Massachusetts Democrats Poised To Eliminate Bank Savings Interest Tax Deduction

Printed from: https://newbostonpost.com/2024/05/22/massachusetts-democrats-poised-to-eliminate-bank-savings-interest-tax-deduction/

By Colin A. Young
State House News Service

The last proposal standing between taxpayers and the elimination of the $100 ($200 for joint filers) deduction on interest from savings in Massachusetts banks is an amendment to the state Senate budget filed by Sen. Bruce Tarr (R-Gloucester). The deduction applies only if the interest is earned at a bank with at least one physical branch location in Massachusetts.

The Senate Ways and Means Committee confirmed Tuesday, May 21 to State House News Service that an outside section of the committee’s fiscal year 2025 budget bill repeals the tax exemption and, in doing so, would generate $4 million in new state revenue.

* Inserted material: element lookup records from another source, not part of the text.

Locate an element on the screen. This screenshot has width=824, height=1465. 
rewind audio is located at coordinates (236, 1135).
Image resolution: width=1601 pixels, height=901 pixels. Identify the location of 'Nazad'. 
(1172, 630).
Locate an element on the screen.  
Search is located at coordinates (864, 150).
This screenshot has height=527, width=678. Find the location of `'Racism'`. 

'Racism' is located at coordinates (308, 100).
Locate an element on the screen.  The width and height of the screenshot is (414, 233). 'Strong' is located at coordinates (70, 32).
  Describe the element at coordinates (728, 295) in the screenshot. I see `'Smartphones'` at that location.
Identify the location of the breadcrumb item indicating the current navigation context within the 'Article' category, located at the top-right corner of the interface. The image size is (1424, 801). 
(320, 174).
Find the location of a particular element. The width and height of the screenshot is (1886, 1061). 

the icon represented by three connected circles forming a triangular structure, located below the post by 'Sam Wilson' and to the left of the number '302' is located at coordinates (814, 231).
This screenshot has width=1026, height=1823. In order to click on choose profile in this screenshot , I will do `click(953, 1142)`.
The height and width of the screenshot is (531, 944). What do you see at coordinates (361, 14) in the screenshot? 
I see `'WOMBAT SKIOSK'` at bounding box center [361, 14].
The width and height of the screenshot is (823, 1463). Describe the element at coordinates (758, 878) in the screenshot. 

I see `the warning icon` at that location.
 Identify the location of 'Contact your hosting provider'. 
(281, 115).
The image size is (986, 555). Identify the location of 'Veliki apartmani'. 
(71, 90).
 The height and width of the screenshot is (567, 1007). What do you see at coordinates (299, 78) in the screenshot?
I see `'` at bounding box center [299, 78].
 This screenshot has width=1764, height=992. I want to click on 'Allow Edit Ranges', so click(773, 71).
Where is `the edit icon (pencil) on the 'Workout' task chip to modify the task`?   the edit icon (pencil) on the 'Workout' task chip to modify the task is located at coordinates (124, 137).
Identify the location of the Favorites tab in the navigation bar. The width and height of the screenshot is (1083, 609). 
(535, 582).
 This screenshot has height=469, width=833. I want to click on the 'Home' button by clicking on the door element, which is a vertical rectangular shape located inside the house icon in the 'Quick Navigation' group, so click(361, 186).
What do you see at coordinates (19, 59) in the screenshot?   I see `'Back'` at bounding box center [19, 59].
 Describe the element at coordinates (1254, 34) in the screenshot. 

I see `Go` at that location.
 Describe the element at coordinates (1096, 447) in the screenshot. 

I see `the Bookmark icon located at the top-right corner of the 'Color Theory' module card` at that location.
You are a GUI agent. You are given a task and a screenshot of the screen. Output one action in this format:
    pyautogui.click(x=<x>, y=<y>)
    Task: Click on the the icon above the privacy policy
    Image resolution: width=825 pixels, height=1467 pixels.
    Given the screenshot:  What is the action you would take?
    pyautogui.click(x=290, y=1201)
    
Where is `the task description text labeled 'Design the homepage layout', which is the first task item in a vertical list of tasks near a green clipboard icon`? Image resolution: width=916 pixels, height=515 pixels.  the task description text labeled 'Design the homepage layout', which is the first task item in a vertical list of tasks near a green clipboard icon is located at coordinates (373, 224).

The repeal was included in Governor Maura Healey’s budget and the House budget, according to the Senate Ways and Means Committee, where spokesman Sean Fitzgerald said the proposal does not represent a new tax.   

The spokesman did not explain why the panel supports the change. Similarly, Healey’s budget bill filed in January includes a single line explaining that she plans to repeal the tax deduction but doesn’t offer a rationale for the change. 

Tarr’s amendment (117) would strike outside section 46 of the Ways and Means budget bill.

“My concern is this is a deduction that could be important to folks. It is not utilized to a tremendous extent right now, but I think when we take away options it’s not a good idea for taxpayers to be able to save some money, particularly with regard to Massachusetts banks. These are banks that we need, and unlike some of the larger, more national and international banks, these are ones that are oftentimes local community anchor. And we want to just make sure that that option continues to be there,” the Senate minority leader told State House News Service late Tuesday afternoon.

The chairman of the Senate Ways and Means Committee, state Senator Michael Rodrigues (D-Westport), who spoke with reporters alongside Tarr, said a bipartisan group recommended that Massachusetts repeal the deduction.

“We have established a bipartisan Tax Expenditure Review Commission that looks at all of our tax expenditures, which are primarily deductions and credits, because oftentimes we put a deduction or credit on the books and it stays there in perpetuity and does not get looked at,” Rodrigues said. “Times change, business models change, and this was one tax expenditure that the TERC commission recommended that we rescind, and it provides about $4 million a year in revenue for the commonwealth.”

Paul Craney of the conservative Massachusetts Fiscal Alliance called the governor’s proposal a “bad policy idea” and said she “should give an explanation for why she’s taking away this benefit to the taxpayers.”